[Saved entries]
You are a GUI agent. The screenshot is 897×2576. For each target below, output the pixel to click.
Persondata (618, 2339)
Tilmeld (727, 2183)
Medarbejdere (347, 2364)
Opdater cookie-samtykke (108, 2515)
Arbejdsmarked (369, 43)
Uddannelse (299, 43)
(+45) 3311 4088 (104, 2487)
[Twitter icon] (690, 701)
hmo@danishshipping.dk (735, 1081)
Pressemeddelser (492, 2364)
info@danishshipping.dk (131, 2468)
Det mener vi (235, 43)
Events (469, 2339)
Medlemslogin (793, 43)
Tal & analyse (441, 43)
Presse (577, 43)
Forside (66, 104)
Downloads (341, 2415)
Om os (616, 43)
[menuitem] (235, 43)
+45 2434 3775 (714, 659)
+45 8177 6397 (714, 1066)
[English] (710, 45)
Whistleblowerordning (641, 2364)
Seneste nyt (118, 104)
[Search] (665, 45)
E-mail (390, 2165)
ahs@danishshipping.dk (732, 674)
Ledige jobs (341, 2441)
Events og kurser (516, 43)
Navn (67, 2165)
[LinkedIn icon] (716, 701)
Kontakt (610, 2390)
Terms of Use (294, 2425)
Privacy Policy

YOUR GOAL
Retype the data in full, and keep every line identical to the original.

RESPONSE TO THIS TASK
You are a GUI agent. The screenshot is 897×2576. For each target below, output the pixel to click.
Persondata (618, 2339)
Tilmeld (727, 2183)
Medarbejdere (347, 2364)
Opdater cookie-samtykke (108, 2515)
Arbejdsmarked (369, 43)
Uddannelse (299, 43)
(+45) 3311 4088 (104, 2487)
[Twitter icon] (690, 701)
hmo@danishshipping.dk (735, 1081)
Pressemeddelser (492, 2364)
info@danishshipping.dk (131, 2468)
Det mener vi (235, 43)
Events (469, 2339)
Medlemslogin (793, 43)
Tal & analyse (441, 43)
Presse (577, 43)
Forside (66, 104)
Downloads (341, 2415)
Om os (616, 43)
[menuitem] (235, 43)
+45 2434 3775 (714, 659)
+45 8177 6397 (714, 1066)
[English] (710, 45)
Whistleblowerordning (641, 2364)
Seneste nyt (118, 104)
[Search] (665, 45)
E-mail (390, 2165)
ahs@danishshipping.dk (732, 674)
Ledige jobs (341, 2441)
Events og kurser (516, 43)
Navn (67, 2165)
[LinkedIn icon] (716, 701)
Kontakt (610, 2390)
Terms of Use (294, 2425)
Privacy Policy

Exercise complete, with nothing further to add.